#### SOURCE RECORDS:
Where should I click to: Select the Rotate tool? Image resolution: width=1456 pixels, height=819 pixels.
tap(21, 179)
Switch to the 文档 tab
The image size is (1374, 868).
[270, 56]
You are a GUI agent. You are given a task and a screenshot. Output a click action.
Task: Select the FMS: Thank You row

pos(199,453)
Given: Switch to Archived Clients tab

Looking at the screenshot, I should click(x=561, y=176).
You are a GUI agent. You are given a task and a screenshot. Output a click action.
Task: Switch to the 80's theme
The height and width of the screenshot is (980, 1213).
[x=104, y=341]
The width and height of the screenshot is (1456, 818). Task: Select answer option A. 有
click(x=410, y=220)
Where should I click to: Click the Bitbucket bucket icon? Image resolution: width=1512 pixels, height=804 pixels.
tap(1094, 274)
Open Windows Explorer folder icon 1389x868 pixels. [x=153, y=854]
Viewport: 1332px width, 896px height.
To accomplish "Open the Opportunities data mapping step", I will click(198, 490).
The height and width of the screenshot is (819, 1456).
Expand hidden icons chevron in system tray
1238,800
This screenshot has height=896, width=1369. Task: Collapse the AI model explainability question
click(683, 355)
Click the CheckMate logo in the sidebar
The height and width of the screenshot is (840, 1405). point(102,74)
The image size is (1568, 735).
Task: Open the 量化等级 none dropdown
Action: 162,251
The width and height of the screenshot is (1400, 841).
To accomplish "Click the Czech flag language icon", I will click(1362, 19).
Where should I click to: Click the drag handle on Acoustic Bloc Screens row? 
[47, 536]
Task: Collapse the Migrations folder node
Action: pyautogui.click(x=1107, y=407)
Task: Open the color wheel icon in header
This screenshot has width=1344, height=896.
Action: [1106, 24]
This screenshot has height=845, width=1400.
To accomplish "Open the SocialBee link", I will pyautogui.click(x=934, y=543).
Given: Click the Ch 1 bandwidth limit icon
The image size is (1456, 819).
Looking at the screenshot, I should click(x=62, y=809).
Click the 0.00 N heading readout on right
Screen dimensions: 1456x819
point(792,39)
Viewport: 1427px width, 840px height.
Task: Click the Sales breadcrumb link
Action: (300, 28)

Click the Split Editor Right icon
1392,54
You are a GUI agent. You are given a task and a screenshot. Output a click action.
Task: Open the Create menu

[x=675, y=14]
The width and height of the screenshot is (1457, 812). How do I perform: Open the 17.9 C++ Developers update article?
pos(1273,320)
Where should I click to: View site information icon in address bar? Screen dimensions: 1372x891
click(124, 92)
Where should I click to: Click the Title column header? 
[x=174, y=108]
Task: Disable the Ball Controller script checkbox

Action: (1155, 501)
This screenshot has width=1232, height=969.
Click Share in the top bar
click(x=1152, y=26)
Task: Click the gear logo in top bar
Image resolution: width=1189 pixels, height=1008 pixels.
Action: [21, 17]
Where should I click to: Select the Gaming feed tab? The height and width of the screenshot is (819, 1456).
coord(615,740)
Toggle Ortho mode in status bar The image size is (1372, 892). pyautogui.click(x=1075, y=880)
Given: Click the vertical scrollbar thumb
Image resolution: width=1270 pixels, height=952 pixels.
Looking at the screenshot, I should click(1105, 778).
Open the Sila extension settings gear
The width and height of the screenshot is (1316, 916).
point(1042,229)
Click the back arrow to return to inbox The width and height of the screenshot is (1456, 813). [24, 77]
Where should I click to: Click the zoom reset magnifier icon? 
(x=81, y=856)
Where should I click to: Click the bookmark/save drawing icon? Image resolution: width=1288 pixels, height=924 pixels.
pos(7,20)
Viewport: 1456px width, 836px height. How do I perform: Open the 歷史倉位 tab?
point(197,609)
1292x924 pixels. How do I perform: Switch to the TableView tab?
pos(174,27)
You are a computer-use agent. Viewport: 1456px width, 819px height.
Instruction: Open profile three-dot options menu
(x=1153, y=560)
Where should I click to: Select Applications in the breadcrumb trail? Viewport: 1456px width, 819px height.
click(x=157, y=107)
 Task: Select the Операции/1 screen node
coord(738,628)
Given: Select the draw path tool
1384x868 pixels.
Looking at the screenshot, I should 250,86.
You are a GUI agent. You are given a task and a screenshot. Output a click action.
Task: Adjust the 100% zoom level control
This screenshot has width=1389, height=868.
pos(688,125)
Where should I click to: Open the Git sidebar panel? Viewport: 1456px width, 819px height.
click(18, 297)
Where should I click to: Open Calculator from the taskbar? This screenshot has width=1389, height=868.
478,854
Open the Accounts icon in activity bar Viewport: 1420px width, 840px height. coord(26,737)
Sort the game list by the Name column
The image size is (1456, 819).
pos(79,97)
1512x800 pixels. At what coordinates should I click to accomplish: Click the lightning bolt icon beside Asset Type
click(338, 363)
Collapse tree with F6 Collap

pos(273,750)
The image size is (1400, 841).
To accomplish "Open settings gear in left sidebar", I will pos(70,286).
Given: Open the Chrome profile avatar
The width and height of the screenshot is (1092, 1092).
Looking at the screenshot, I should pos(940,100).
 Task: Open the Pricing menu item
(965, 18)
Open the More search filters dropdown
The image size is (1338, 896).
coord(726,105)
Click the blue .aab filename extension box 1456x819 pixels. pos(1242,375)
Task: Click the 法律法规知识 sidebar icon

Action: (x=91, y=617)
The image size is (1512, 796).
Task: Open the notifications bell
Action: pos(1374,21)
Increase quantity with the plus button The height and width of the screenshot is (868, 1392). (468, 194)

#### TASK DETAILS:
Which lines in the records contain the word "extension"? Copy each one.

#### WRITTEN ANSWER:
Open the Sila extension settings gear
Click the blue .aab filename extension box 1456x819 pixels. pos(1242,375)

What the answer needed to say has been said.